I will forever remember a man who came to have a large influence on my life. He was the first liturgical Christian whom I knew; I remember being fascinated by his regular practice of saying morning and evening prayer by himself in his room when he stayed with us. On his last trip, I occasionally joined him. We also would take long walks together, on which he would challenge my thinking: it perhaps meant little enough to him, but for a young person cutting his intellectual teeth, his mild correction of my assertion that a particular dog we encountered was mean came as something of a revelation. It forced me to think about the differences of humans and animals and set me on the long road to the traditional idea of the differences between animalia and the Aristotelian animalis rationale (to say nothing of Swift's animalis capax rationis suggested by the attitude of the West to Fr Lewis' adopted homeland of Rhodesia). He regaled me with stories of his undergraduate days at Oxford, where he had as professors in the English course both J.R.R. Tolkien and C.S. Lewis. He was in the small group of students to whom Lewis read the draft of The Problem of Pain, and he recounted to me an anecdote of C.S. Lewis on the platform at Oxford awaiting a train to London that has been collected in none of the biographies, since he was the only witness of the event.
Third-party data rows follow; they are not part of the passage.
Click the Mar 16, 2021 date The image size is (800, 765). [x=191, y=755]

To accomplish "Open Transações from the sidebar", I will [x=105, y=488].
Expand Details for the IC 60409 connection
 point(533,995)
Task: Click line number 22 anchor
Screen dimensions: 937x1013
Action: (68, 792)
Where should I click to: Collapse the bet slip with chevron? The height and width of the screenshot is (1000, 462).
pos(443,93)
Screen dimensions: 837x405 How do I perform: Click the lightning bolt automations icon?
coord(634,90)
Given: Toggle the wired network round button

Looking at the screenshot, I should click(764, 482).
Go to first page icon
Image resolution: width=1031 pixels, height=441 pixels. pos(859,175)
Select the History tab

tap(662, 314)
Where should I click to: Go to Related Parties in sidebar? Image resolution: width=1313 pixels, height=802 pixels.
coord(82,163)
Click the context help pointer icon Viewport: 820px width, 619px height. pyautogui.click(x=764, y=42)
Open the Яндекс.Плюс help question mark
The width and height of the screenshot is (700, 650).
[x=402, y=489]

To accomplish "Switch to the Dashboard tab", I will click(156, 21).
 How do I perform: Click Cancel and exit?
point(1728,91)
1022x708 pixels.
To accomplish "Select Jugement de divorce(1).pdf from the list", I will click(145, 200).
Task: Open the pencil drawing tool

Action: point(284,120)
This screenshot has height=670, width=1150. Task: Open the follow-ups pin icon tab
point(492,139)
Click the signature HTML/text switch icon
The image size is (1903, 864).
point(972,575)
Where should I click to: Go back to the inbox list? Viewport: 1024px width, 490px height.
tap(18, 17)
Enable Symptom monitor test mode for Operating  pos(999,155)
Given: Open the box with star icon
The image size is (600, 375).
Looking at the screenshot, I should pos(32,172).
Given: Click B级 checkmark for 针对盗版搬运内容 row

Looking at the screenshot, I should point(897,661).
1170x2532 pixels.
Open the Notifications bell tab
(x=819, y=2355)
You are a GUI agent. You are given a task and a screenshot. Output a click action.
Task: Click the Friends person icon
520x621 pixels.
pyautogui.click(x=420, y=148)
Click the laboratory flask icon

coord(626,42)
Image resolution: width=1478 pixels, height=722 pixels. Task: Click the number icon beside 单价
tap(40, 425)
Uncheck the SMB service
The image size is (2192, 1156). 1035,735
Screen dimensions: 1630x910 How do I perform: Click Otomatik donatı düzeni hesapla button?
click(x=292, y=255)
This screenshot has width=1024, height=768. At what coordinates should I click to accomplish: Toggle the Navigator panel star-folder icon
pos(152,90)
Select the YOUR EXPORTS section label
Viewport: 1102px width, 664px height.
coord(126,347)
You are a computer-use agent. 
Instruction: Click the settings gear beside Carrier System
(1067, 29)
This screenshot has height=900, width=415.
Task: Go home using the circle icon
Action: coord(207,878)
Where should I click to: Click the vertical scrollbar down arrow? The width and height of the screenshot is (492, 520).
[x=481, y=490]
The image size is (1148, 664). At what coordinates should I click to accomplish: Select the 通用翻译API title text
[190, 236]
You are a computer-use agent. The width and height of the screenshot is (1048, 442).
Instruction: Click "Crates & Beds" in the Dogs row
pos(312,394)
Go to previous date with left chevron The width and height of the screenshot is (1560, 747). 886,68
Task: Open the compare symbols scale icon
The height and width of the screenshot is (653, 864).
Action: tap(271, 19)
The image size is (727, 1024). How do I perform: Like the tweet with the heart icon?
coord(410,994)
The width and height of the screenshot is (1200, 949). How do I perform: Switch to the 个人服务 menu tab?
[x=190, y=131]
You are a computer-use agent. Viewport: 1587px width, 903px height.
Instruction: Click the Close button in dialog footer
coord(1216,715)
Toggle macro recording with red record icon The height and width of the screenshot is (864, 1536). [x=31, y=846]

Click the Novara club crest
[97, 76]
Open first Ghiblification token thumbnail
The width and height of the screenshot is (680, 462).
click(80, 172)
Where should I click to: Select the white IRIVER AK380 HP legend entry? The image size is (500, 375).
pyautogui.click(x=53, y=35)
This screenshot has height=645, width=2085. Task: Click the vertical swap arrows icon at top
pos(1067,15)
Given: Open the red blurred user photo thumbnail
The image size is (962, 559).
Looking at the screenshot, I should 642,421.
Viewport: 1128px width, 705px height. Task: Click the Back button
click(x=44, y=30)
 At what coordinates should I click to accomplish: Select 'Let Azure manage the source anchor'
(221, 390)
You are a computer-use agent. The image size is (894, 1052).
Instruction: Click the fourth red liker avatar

More than such insights and more than any sense he imparted to me of having a privileged childhood because it contained first-hand contact with people of such caliber, knowing Fr Lewis taught me that my own father was not the only person in this world with unsullied integrity. There are any number of people who walk among us as examples. They have high ideals, and unlike too many, they live by them, even if it costs them--socially, professionally, financially. Those who as the cliche puts it go along to get along have their reward of a dull life lived in security. But they will always seem rather shabby by contrast to those who genuinely live the high ideals they profess. Such a one was Fr Arthur Lewis, who was something of a latter-day Quixote. He did not indeed go about the world like Cervantes's knight with a Rueful Countenance, but he preached and taught with joy, and his life well lived points to a spirit that took delight in this world and inspiration from the world beyond.